Dan sesederhana itu, aku merasa bahagia.
--
"Atha!" Ada suara serak yang memanggil namaku. Kontan aku menoleh.
"Kenapa?"
"Mau ngasih ini. Ceritanya udah jadi," katanya sambil memberiku sebuah notebook kecil.
"Lo lagi sakit ya, Id?"
Ia menggeleng. "Kebanyakan makan gorengan kali."
"Yeu yang bener aja sob."
Hening.
"Yaudah gue cabut duluan ya. Ada janji nih." Aku meraih retsleting tasku, memasukkan notebook itu ke dalamnya.
Zaid terlihat begitu kaku, seperti Tobias Eaton saat pertama kali masuk Dauntless. Ia mematung di hadapanku.
"Lo kenapa sih, Id?"
"Tha.."
"Apa?"
"Gue boleh minta notebook-nya lagi sebentar ngga?"
Aku mengangkat kedua bahuku, lalu kembali mengambil notebook itu dari tasku. Zaid meraihnya buru-buru. Dalam hitungan detik, dirobeknya lembar terakhir notebook tadi, dikantunginya lembar itu.
"Udah ya, Tha.
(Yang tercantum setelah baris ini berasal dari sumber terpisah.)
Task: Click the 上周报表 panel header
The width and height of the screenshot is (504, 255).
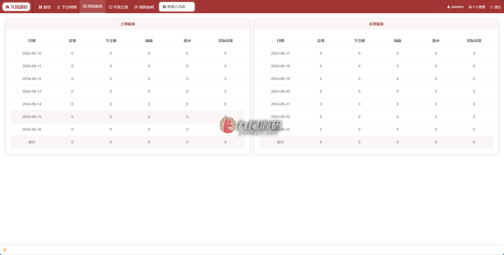Action: (128, 24)
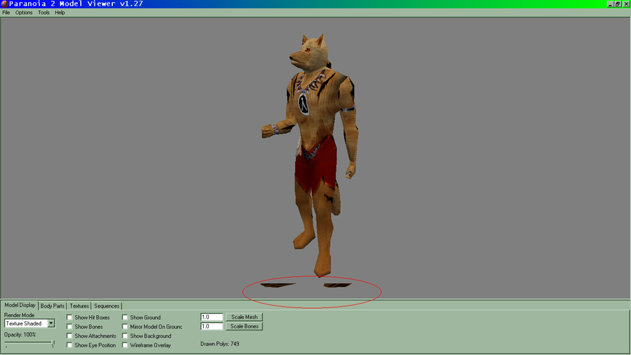Viewport: 631px width, 355px height.
Task: Click the Opacity slider handle
Action: coord(53,344)
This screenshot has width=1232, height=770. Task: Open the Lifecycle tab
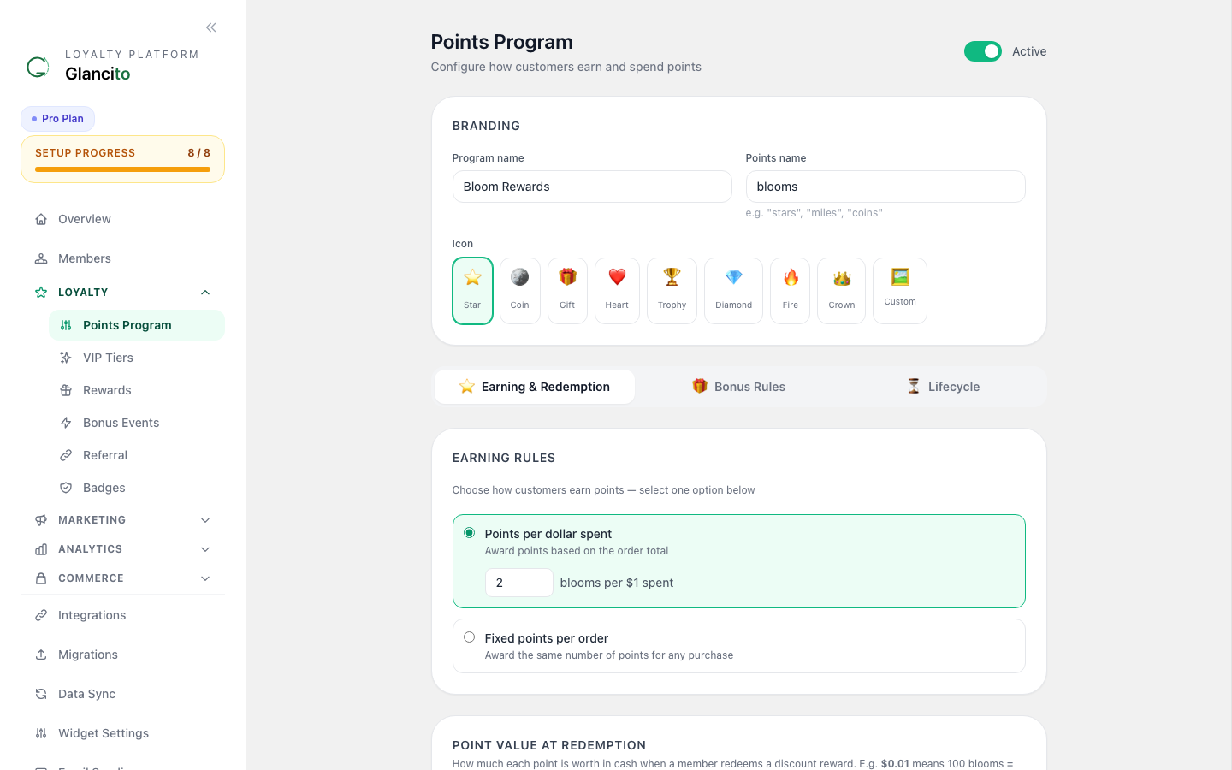pos(942,387)
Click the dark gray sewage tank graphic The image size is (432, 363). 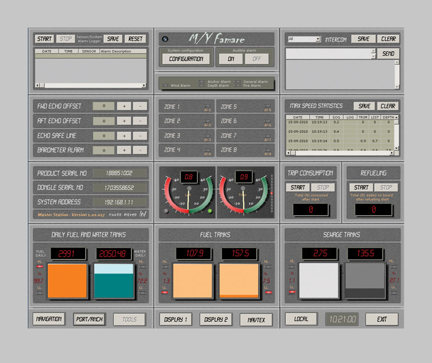[x=365, y=280]
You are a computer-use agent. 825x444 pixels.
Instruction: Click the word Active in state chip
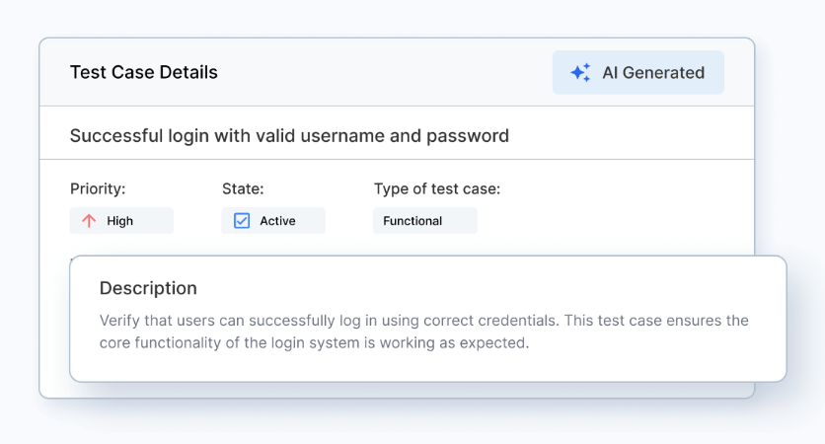coord(277,221)
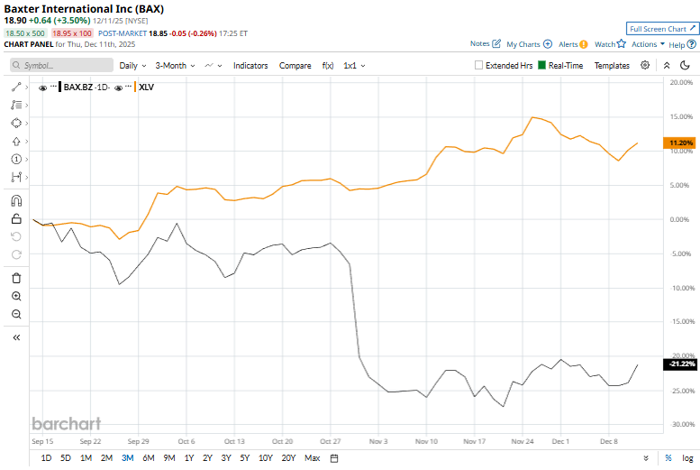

Gue juga mau balik. Good luck bikin lagunya!" Ia bergegas pergi.
Aku tercengang sendirian.
--
"Atha!" Ada suara lantang memanggil namaku. Ampun deh, pada hobi banget sih manggil-manggil dari tadi.
"Kenapa?"
"Bareng yuk," katanya sambil berusaha menyejajarkan langkahnya dengan langkahku.
Aku menggeleng sungkan. "Ngga usah, Ji. Gue mau beli martabak dulu. Nyokap gue nitip."
"Yaudah gue anterin."
"Belinya di Bandung, Ji, jauh."
Ia terkekeh. "Apaan sih lo garing banget!" Aji memamerkan deretan giginya yang rapi. "Tapi kalo beneran di Bandung sih gue ayo aja."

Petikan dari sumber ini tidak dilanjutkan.